American baseball player (born 1984)

Thad George Weber (born September 28, 1984) is an American former professional baseball pitcher and current major league scout. He appeared in Major League Baseball (MLB) with the Detroit Tigers, San Diego Padres, and Toronto Blue Jays, as well as in the KBO League for the NC Dinos.

==Professional career==

===Detroit Tigers===
On August 22, 2009, Weber tossed the Erie SeaWolves' first no-hitter in almost 14 years. Weber faced two batters over the minimum, struck out a career-high 10, and threw only 88 pitches en route to the historic achievement.

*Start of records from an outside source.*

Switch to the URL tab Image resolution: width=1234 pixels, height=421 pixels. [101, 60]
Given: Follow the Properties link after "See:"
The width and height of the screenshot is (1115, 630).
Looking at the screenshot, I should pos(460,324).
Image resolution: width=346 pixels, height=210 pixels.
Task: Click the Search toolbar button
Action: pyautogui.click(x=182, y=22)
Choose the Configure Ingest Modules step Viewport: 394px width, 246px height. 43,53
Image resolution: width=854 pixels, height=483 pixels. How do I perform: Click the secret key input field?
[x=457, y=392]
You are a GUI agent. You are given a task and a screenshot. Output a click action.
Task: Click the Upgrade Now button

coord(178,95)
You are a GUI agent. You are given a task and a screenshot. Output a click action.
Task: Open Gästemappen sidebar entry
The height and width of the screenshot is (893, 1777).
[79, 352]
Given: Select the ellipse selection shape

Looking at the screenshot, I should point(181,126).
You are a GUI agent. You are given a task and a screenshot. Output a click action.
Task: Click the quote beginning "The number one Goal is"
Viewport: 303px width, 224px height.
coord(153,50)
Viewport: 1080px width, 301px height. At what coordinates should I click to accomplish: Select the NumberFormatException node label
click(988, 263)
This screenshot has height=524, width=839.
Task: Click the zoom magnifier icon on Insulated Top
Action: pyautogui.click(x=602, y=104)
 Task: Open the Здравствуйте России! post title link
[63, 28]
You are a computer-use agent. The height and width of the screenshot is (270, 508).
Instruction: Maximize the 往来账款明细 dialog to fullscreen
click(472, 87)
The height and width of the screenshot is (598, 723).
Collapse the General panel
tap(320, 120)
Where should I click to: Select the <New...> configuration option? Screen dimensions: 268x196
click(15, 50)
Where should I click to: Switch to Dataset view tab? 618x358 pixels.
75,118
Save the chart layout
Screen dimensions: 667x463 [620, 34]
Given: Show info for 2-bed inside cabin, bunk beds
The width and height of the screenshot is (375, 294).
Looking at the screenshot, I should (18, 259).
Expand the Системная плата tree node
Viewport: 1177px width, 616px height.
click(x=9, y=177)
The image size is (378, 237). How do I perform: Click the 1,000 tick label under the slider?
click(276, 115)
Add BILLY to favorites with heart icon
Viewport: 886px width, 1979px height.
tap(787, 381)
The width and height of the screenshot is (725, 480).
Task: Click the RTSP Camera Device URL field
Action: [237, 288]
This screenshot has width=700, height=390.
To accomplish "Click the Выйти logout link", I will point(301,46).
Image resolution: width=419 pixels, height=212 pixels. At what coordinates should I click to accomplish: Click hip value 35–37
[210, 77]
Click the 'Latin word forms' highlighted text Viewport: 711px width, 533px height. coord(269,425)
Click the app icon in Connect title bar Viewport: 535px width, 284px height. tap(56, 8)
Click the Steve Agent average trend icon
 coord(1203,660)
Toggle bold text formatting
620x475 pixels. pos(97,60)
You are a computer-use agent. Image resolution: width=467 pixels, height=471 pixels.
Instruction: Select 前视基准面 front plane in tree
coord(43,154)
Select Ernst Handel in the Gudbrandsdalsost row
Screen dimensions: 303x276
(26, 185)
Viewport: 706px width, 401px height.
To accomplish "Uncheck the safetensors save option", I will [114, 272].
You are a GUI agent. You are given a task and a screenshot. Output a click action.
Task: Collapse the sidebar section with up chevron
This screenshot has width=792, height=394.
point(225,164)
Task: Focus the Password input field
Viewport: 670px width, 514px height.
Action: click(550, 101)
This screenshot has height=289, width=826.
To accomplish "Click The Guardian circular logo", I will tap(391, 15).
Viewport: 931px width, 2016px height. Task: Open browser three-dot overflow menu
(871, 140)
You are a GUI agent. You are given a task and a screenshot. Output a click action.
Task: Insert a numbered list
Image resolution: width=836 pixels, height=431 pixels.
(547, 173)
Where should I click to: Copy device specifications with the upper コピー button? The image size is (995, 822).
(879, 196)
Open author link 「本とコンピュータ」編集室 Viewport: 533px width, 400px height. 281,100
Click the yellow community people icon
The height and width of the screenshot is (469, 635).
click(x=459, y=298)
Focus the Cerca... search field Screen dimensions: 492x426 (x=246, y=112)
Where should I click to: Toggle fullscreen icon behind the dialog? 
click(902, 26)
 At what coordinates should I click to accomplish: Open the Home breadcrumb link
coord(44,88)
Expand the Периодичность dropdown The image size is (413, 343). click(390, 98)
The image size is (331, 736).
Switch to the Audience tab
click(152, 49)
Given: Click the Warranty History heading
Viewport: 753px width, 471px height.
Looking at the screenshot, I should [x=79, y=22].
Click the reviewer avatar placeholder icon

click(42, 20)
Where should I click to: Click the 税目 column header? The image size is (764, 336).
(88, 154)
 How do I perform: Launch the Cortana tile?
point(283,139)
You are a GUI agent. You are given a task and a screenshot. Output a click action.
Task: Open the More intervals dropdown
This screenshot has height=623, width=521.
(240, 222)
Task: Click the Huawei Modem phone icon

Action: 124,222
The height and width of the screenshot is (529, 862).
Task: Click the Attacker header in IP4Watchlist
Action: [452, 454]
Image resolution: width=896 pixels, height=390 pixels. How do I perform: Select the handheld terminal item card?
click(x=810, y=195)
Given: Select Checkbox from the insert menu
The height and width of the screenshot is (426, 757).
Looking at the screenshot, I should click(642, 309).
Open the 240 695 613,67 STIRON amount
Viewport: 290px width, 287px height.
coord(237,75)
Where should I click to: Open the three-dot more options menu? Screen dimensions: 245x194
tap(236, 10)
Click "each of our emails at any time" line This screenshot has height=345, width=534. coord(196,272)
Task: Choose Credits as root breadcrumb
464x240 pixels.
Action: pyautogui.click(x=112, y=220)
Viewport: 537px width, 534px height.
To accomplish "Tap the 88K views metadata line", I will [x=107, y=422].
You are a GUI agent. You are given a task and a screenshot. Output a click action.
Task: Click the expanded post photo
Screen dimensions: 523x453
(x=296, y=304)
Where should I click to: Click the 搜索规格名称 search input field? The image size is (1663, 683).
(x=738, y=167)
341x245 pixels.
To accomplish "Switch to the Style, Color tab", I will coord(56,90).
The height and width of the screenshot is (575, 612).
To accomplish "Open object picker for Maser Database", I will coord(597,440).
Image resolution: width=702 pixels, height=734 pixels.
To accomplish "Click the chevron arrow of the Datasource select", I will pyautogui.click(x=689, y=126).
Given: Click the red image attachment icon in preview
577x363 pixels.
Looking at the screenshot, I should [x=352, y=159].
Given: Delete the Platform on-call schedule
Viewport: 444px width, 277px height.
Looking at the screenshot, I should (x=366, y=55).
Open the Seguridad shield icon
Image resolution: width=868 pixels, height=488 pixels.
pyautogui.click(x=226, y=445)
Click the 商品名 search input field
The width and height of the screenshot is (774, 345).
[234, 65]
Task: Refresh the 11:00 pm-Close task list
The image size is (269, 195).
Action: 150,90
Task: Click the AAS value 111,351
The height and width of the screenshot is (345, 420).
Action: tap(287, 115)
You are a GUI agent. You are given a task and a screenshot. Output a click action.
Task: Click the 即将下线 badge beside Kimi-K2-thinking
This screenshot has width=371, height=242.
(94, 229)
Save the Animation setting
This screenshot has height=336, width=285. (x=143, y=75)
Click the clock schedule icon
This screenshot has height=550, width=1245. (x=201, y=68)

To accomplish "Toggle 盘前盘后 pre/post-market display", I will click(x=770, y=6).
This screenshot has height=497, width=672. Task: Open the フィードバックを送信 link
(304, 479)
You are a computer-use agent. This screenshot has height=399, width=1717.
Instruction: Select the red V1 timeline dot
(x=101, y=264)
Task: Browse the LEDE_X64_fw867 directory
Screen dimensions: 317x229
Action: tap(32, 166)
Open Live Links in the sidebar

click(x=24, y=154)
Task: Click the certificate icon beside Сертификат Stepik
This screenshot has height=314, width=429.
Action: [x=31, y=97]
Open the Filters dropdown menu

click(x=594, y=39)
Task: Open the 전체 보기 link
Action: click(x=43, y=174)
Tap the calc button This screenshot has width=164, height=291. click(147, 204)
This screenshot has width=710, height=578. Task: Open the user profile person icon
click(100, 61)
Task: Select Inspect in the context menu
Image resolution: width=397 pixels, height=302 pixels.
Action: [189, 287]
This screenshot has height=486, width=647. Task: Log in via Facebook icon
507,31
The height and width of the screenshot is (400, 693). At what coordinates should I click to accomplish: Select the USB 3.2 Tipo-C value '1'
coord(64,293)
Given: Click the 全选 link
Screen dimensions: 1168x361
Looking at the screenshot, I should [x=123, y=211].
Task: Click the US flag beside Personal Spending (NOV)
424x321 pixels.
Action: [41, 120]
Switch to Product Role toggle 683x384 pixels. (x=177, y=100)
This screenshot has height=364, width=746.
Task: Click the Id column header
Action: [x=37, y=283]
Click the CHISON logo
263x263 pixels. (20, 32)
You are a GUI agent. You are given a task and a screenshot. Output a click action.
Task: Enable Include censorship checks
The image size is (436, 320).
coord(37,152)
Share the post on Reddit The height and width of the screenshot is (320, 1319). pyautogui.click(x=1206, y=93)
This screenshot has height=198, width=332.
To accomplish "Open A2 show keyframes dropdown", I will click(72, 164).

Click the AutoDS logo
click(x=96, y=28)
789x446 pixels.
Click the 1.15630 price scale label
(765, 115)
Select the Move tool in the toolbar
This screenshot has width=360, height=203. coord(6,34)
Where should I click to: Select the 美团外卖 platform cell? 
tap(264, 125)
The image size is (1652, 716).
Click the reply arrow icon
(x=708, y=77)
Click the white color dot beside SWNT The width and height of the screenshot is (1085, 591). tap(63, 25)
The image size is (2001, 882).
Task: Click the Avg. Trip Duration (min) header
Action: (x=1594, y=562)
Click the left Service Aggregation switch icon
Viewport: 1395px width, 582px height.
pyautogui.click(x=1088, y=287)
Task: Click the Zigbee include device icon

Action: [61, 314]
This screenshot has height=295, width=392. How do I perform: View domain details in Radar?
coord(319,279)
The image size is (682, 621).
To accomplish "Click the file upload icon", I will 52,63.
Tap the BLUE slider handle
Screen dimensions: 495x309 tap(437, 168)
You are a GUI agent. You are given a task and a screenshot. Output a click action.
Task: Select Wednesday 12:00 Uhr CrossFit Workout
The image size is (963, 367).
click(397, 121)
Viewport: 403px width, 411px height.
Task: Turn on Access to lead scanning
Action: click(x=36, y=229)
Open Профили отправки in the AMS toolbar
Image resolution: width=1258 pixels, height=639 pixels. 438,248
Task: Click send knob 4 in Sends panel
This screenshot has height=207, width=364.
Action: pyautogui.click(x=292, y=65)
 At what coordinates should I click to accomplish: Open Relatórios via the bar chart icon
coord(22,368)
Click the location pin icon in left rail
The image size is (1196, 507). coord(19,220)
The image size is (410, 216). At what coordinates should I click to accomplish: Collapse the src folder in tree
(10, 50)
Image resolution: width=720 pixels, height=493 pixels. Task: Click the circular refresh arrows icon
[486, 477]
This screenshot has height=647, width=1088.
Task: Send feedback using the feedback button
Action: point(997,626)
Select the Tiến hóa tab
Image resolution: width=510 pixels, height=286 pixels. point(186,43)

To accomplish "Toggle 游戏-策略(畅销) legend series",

Weber was called up by the Detroit Tigers on April 21, 2012, and made his major league debut the next day against the Texas Rangers the Rangers won 3-2 in 11 innings. He was optioned back to the minor leagues by Detroit on April 26, after making two appearances.

===San Diego Padres===
On August 23, 2012, Weber was claimed off waivers by the San Diego Padres. He made three appearances for the Triple-A Tucson Padres, posting a 1-0 record and 4.42 ERA with 14 strikeouts across 18 1/3 innings pitched. On October 25, Weber was removed from the 40-man roster and sent outright to Tucson.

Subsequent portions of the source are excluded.